Conditional statements allow you to control the flow of execution of a script or one of its sections. To do this, you use some keywords and associate them with expressions to check. Depending on the outcome of the checking process and other comparison operations, you can take appropriate actions.

Most of the conditional statements perform comparisons and act depending on the outcome of such comparisons. To assist you in making such comparisons, the JavaScript language is equipped with special operators that can act on natural numbers, decimal numbers, or strings.

Equality ==

We previously used the assignment operator = to give a value to a variable. Although the assignment operator works on two operands, one on the left and another on the right of the operator, it doesn't mean that both operands are equal. It is only used to give a new value, the right value, to the left variable. Because of that, the left operand must never be a numeric value, although both operands can be variables.

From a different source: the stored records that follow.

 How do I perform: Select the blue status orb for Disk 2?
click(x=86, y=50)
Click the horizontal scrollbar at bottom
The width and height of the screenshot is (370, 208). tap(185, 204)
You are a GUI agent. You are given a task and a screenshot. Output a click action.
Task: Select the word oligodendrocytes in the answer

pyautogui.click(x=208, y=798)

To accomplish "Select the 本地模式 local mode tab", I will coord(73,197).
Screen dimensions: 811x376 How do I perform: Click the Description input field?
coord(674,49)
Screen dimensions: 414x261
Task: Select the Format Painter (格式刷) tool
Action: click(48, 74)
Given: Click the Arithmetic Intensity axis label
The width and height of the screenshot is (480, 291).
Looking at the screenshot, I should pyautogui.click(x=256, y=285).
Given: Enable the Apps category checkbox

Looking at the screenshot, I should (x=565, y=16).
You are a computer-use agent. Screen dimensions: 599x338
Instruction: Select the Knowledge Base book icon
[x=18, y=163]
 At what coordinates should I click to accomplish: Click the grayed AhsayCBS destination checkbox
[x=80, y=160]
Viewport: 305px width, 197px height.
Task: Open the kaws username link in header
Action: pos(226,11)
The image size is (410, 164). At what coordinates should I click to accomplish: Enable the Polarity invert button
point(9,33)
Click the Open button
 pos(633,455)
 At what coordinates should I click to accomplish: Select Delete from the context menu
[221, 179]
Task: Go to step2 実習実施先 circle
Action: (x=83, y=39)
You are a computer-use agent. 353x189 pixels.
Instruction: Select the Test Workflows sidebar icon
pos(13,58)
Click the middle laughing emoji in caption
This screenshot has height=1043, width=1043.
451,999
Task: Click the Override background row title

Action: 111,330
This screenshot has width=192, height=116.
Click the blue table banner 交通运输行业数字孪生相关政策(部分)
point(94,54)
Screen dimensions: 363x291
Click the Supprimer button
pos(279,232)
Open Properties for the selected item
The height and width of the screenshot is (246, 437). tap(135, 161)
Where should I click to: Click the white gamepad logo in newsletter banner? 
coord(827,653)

If you want to find out whether two variables hold the same value, you should use the JavaScript equality operator. This is performed with == and its syntax is:

Variable1 == Variable2

To perform this operation, the browser (actually the interpreter) compares the operands on both sides of the operator. If both operands hold the same value, the comparison renders a value of true. Otherwise, the comparison renders false.

Here is an example:

<script language="JavaScript">
  document.write("Comparison of 15 == 32 produces ", 15 == 32);
</script>

 

The Logical Not Operator !

When a variable is not being used or is not available for processing, to make a variable (temporarily) unusable, you can nullify its value. To render a variable unavailable during the evolution of a program, apply the logical not operator which is !. Its syntax is:

!Value

There are two main ways you can use the logical not operator. As we will learn when studying conditional statements, the most classic way of using the logical not operator is to check the state of a variable.

To nullify a variable, you can write the exclamation point to its left. When used like that, you can display its value using the cout extractor. You can even assign it to another variable.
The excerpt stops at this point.